If the only thing that needs to change before a release is for a bug
to be fixed, I am quite happy with that branch blocking. If the
situation is more nuanced than that, our process shouldn't hinder us.
As soon as we encode absolutes into an automated process we hinder or
remove our ability to be pragmatic and actually do the right thing.

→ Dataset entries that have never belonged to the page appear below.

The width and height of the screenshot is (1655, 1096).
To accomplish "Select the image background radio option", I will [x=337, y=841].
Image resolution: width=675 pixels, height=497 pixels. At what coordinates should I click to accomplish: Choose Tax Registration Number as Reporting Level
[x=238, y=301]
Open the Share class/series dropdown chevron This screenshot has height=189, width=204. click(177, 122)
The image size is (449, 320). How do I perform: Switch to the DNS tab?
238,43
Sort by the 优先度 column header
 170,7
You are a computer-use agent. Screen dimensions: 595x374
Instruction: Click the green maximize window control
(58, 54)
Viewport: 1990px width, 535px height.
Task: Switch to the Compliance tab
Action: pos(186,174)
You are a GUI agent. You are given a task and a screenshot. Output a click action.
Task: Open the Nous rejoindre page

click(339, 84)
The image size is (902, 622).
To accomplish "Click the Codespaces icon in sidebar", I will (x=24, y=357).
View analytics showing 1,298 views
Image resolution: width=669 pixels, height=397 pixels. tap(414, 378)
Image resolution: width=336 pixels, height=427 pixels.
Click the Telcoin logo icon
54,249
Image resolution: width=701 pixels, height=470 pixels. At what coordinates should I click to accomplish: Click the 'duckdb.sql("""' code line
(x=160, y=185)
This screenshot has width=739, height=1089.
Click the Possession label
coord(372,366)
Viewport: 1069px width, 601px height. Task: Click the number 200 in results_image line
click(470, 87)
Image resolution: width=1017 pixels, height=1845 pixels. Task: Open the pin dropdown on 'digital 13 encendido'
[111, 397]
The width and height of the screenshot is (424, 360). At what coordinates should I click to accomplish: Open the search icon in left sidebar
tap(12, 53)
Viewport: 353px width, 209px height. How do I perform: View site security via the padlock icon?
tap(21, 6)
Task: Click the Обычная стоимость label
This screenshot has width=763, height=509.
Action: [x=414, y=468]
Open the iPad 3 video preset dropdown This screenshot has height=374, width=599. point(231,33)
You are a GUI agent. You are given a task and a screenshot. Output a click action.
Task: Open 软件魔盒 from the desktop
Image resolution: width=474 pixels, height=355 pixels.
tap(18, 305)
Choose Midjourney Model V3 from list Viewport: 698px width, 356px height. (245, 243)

This is why it is irritating when trunk blocks when we know someone is
working on a fix: we know we are doing valuable work and the issue is
being worked on. We don't need to be hit with the bug fixing stick and
should be able to work as a team on more than one thing. If our
team(s) are working well then if someone needs assistance they should
be getting it no matter if they are working on, not just bugs.